Explore more: Class 11 Chemistry – Chapter Index, Class 11 – Subject Index, All Classes – MCQ Library.
Quick FAQ
Is Thermodynamics really tough?
It feels tough until signs and units are crystal clear. Do small sets of MCQs, mark favourites, and keep short Workspace notes—difficulty drops fast.
How many MCQs per day should I do?
Start with 30–40 daily. If time is short, do 20 focused MCQs and revise only your Favourite list.
What should I do a day before the exam?
Turn on the Favourite Toggle and revise only favourites + your Workspace notes. Fast, confident, and calm.
- 👉 Total MCQs in this chapter: 395 (100 + 100 + 100 + 95)
- 👉 This page: First 100 MCQs with answers & explanations
- 👉 Best for: Boards • JEE/NEET • Thermodynamics numericals • concept revision • quick quizzes
- 👉 Next: Use the Part buttons and page numbers above to continue
FAQs on Thermodynamics ▼
▸ What are Thermodynamics MCQs in Class 11 Chemistry?

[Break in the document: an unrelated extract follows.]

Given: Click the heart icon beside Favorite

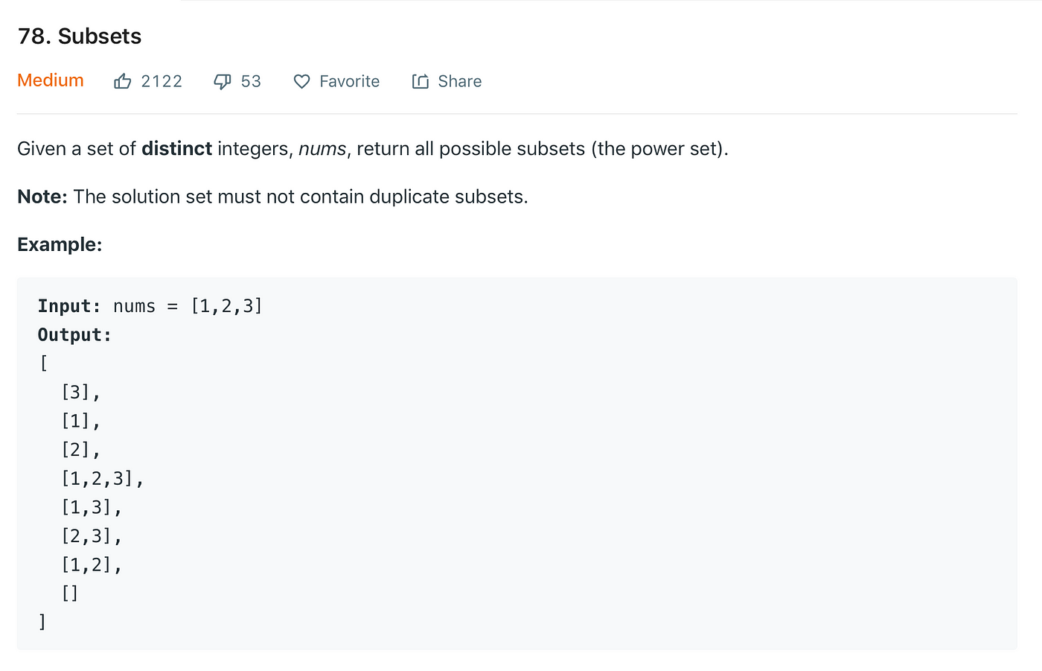Looking at the screenshot, I should (x=301, y=82).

These are multiple-choice questions from Chapter 6 of NCERT Class 11 Chemistry – Thermodynamics. They test your understanding of system and surroundings, state functions, work and heat, and energy changes in chemical processes.
▸ How many MCQs are available in this chapter?

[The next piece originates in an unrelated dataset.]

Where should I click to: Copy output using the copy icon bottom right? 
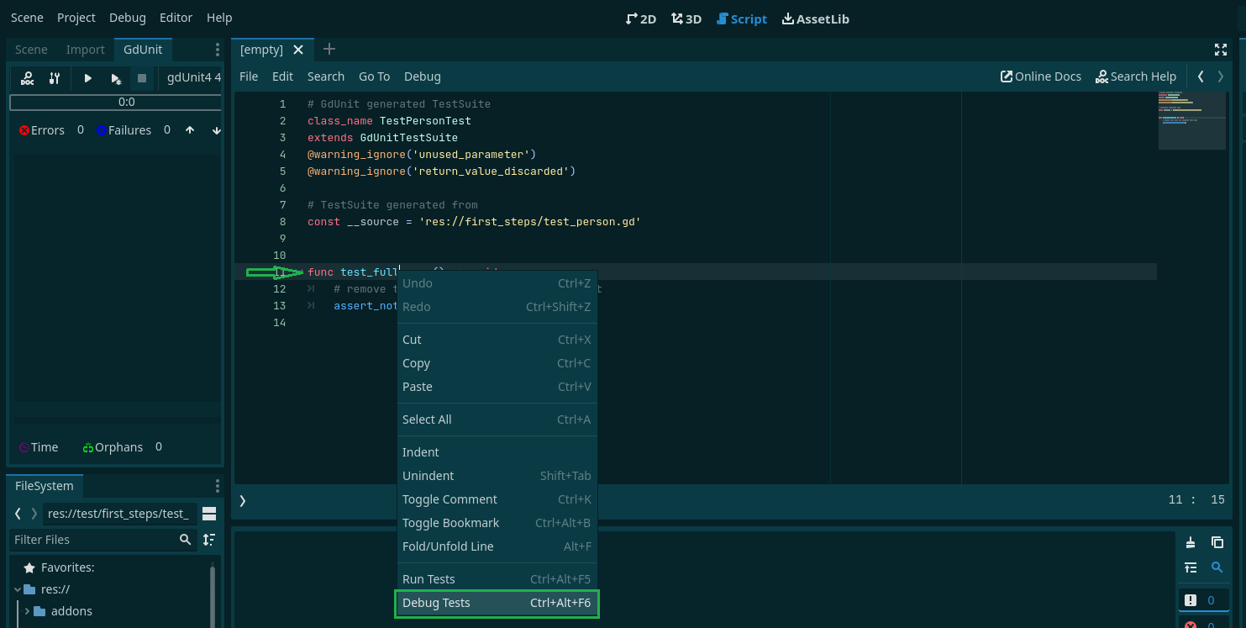coord(1217,542)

There are a total of 395 Thermodynamics MCQs. They are divided into 4 structured parts – three sets of 100 questions each and one set of 95 questions.
▸ Are Thermodynamics MCQs important for JEE and NEET?
Yes, this chapter is highly important for JEE and NEET. Frequently tested areas include the First Law of Thermodynamics, enthalpy (ΔH), entropy (ΔS), Gibbs free energy (ΔG), spontaneity, Hess’s law, and calorimetry.
▸ Do these MCQs include correct answers and explanations?
Yes, every MCQ is provided with the correct answer and clear explanations to help you understand the reasoning and avoid rote learning.
▸ Which subtopics are covered in these Thermodynamics MCQs?
Subtopics include system and surroundings, intensive and extensive properties, state functions (U, H, S, G), work, heat and PV work, First Law, enthalpy changes, heat capacity (Cp, Cv), Hess’s law, bond enthalpy, entropy, Gibbs energy, spontaneity, and standard enthalpy of formation and combustion.